Comment ne pas se laisser enfermer par l'Angoisse du discours
Il est extrêmement difficile de ne pas se laisser coincer, comme avec toutes les angoisses. La plupart du temps, il faut se faire accompagner, tout en récupérant la forme physique la meilleure possible. Il faut se couper des nouvelles, éviter de prêter l'oreille aux mises en garde: "Tu vas te planter, c'est très difficile, tu risques de te couvrir de ridicule" ou au contraire "tu vas bien marcher, ça va bien se passer" qui sont tout aussi angoissants. En fait, il ne faut pas parler de cette échéance. Il faut simplement se préparer. Il faut se préparer en soi, et non pour l'échéance, qu'il faut essayer d'oublier. Comme le boxeur qui est concentré dans sa préparation jusqu'au moment où il met le pied sur le ring. Il importe de penser à l'échéance le moins possible.

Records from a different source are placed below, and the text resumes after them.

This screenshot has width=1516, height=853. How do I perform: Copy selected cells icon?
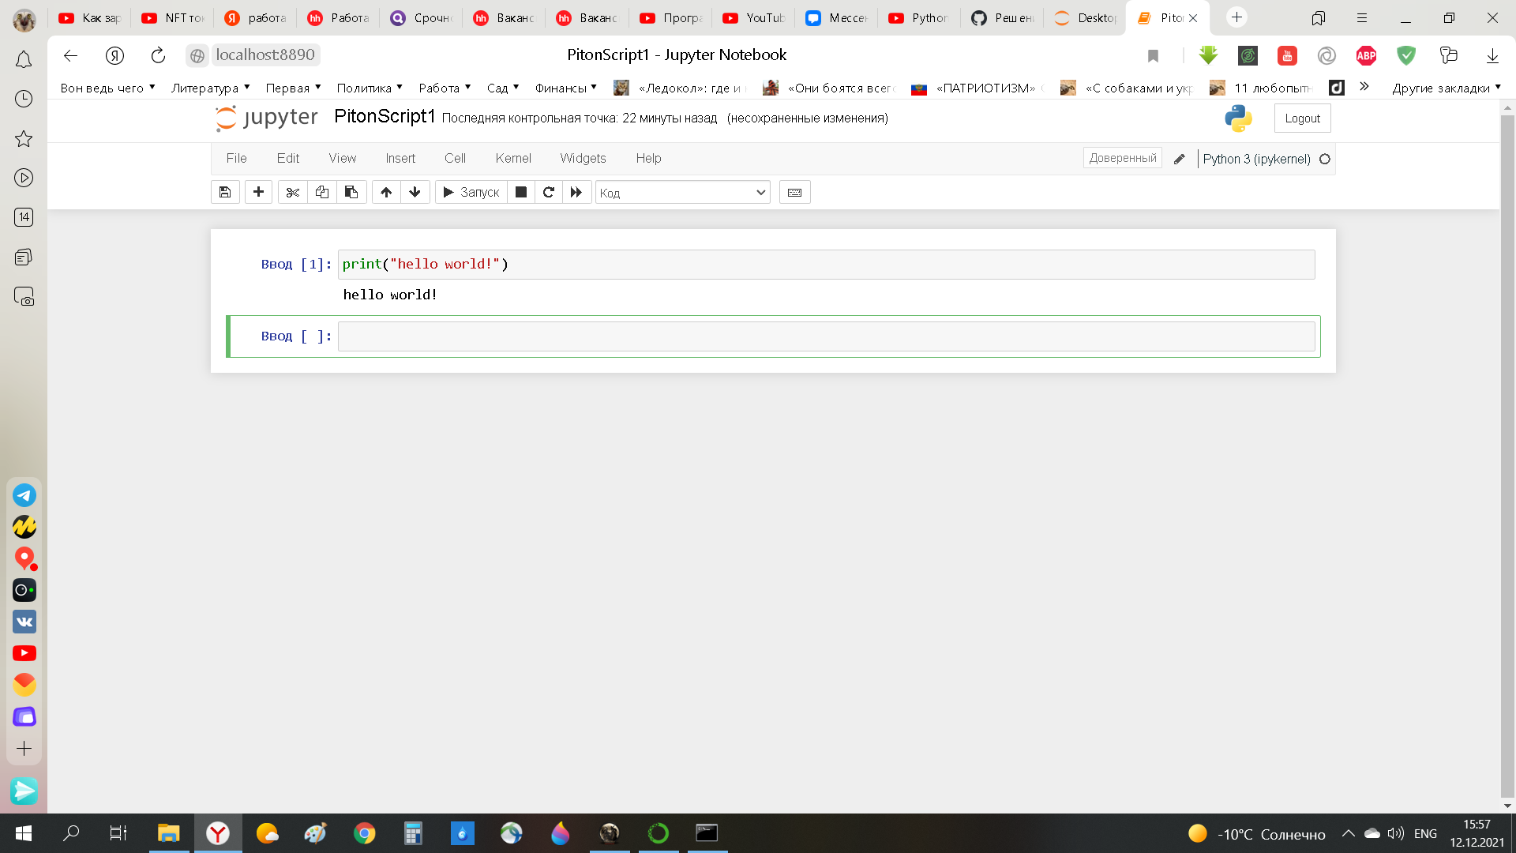pos(322,192)
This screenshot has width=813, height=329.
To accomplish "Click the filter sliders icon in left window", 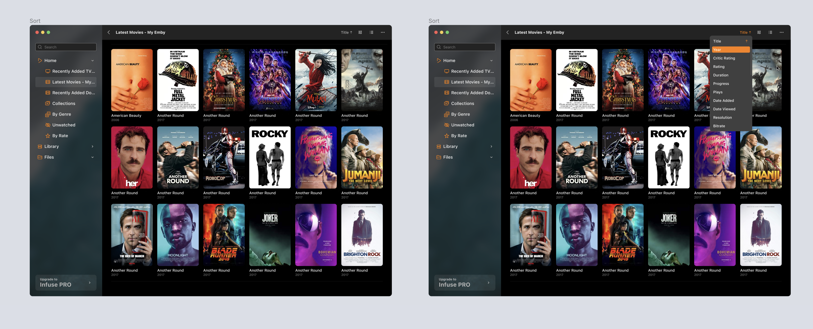I will [x=360, y=32].
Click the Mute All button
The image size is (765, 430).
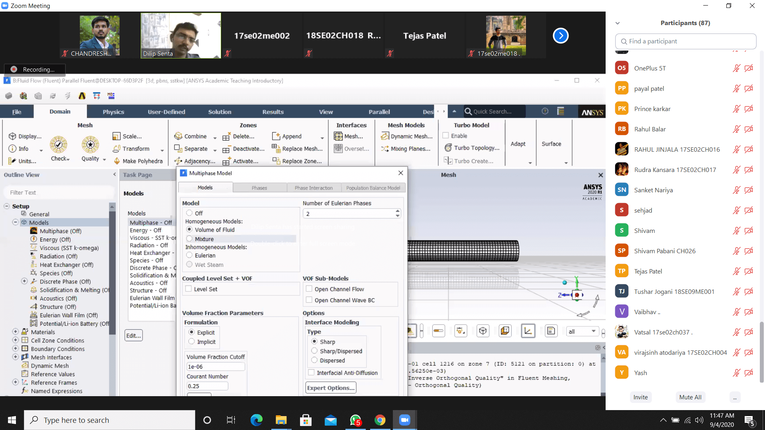pyautogui.click(x=690, y=397)
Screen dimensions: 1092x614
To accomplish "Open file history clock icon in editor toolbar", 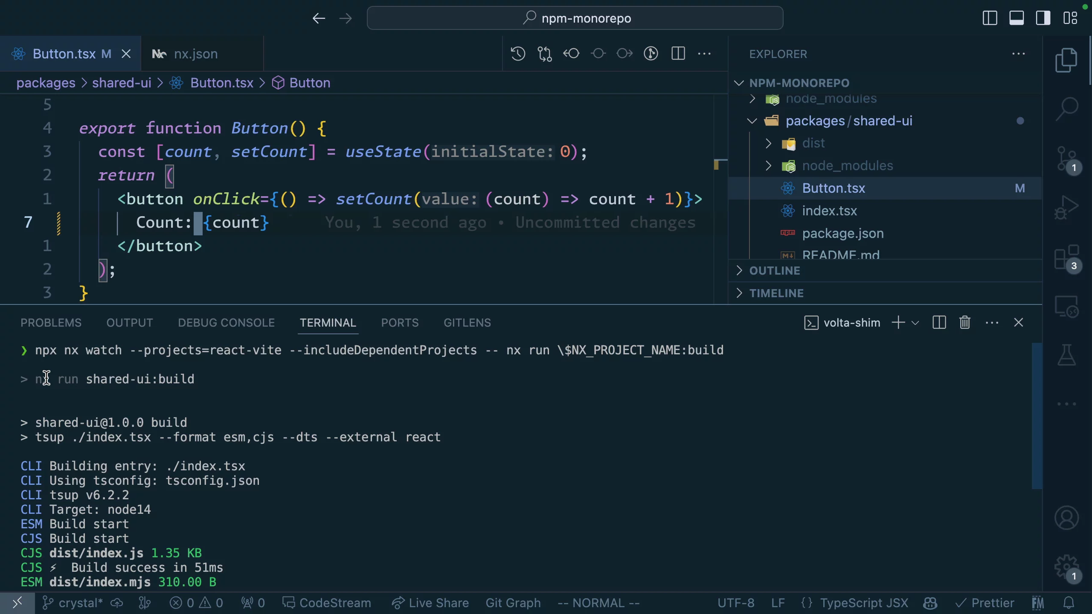I will [x=518, y=54].
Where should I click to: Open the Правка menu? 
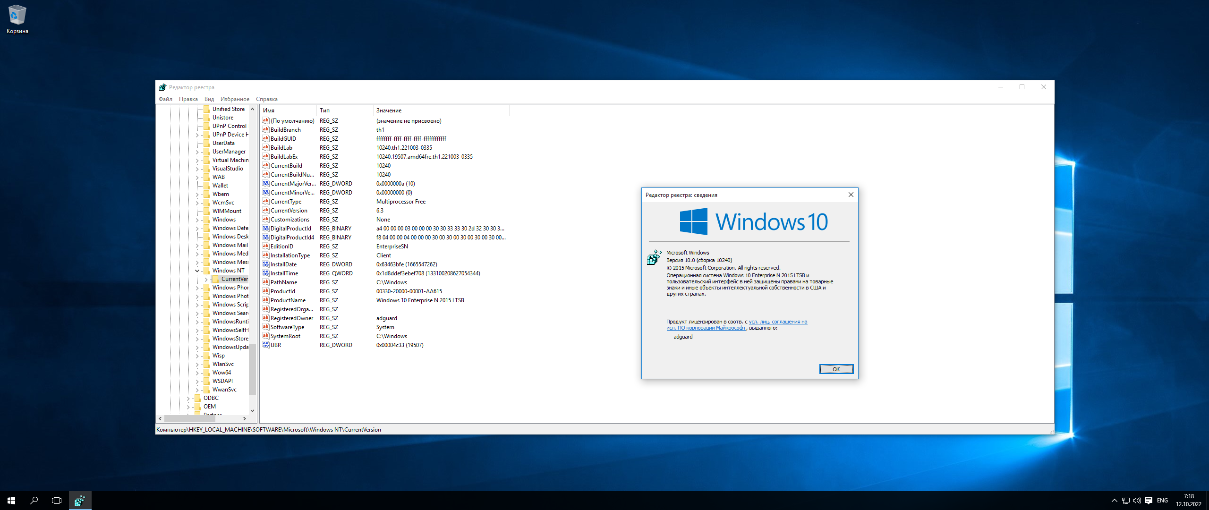point(188,99)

Vaincre l'angoisse du discours, c'est d'abord ne pas penser au jour de ce fameux discours (ou de cette représentation théâtrale, ce meeting, cet événement...).
L'essentiel en béton
Il faut également dégager dès le départ les éléments essentiels que vous présenterez. Si c'est un discours, quels sont les points-clés d'une part et quels sont les trucs sympas qui vont le rendre accessible d'autre part. Si c'est une pièce de théâtre que vous interprétez, qu'allez-vous faire sur scène, quelles seront vos émotions etc.
Pensez ensuite, assez tôt, à votre aspect physique, qu'il s'agit de ne pas improviser la veille.
Voyez ensuite quels sont les points-clés de votre prestation et comment les mettre mieux en valeur. C'est le moment de vous dire que marquer le public passe par des trucs. Il faut une originalité.
Dès lors que vous aurez trouvé ces trucs, vous serez plus confiant.